自己破産しても、養育費の支払義務は無くなりません。自己破産といっても、ありとあらゆるお金の返済(支払)義務が無くなるわけではなく、

  • ①自己破産すると返さなくてよくなるお金
  • ②自己破産しても引き続き支払わなければならないお金(=「非免責債権」)

の2種類が存在します。
養育費は②の「非免責債権」に該当するため、自己破産しても支払義務自体はなくなりません(ただし、実際に支払えるかどうかは別途検討する必要があります)。

非免責債権の内容は破産法という法律で定められており、養育費の他に、

  • 税金や社会保険料
  • 積極的に加害する意思で行った不法行為に基づく損害賠償
  • 故意又は重大な過失により加えた人の生命又は身体を害する不法行為に基づく損害賠償
  • 従業員への給与や従業員からの預り金
  • 罰金

などがあります。

過去の未払い養育費について

例えば、元妻が親権者で、元夫が養育費を支払っていると仮定します。
元夫が、自己破産の手続きを開始した時点で既に養育費の支払いを滞納している場合、この滞納した養育費は、元妻に対する「債務」(≒借金)になります。そして、元妻は、元夫から滞納した養育費を支払ってもらう権利を有する「債権者」として、元夫の破産手続きに関与することになります。

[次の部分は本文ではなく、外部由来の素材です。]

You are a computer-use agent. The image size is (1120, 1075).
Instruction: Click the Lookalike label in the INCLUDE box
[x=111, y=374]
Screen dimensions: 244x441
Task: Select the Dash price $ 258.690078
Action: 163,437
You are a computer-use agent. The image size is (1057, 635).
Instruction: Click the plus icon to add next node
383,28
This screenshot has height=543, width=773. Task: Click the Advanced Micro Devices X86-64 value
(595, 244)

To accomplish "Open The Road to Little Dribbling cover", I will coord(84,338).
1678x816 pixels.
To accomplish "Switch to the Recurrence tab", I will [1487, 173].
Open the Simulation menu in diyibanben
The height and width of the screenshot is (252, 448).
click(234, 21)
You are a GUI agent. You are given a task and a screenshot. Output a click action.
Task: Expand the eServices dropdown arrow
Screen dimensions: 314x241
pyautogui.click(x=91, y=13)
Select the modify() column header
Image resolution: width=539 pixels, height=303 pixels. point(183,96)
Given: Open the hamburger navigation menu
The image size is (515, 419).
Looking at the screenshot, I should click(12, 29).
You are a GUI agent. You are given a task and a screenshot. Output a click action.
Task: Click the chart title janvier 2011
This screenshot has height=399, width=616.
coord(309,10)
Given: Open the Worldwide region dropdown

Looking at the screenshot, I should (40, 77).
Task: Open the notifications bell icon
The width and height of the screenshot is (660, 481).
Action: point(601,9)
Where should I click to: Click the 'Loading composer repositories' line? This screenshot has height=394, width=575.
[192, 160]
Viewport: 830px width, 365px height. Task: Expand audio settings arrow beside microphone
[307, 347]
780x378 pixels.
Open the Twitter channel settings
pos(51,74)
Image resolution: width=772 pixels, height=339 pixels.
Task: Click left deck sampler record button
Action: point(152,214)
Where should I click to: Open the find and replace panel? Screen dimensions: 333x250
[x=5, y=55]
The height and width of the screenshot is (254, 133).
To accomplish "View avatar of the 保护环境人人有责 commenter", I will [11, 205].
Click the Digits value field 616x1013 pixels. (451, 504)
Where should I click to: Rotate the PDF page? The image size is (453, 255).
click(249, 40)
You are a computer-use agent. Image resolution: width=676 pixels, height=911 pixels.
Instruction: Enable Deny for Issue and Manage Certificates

養育費は自己破産しても支払義務が消滅しない「非免責債権」ですので、滞納した養育費の支払義務自体は無くなりませんが、滞納された養育費の「時効」には注意が必要です。
具体的には、養育費の支払いについて、

  • 当事者の合意で決めた場合…5年
  • 裁判所の手続き(裁判や調停など)を経た場合…10年

が時効となっており、滞納された養育費の時効が成立した場合、支払いを受けられなくなる可能性があります。

これから支払い期日がくる養育費について

養育費は、「毎月●日までに■円を振り込む」など、将来にわたり定期的な支払方法を定めていることがほとんどです。また、自己破産しても、このような将来の養育費は支払う必要があります。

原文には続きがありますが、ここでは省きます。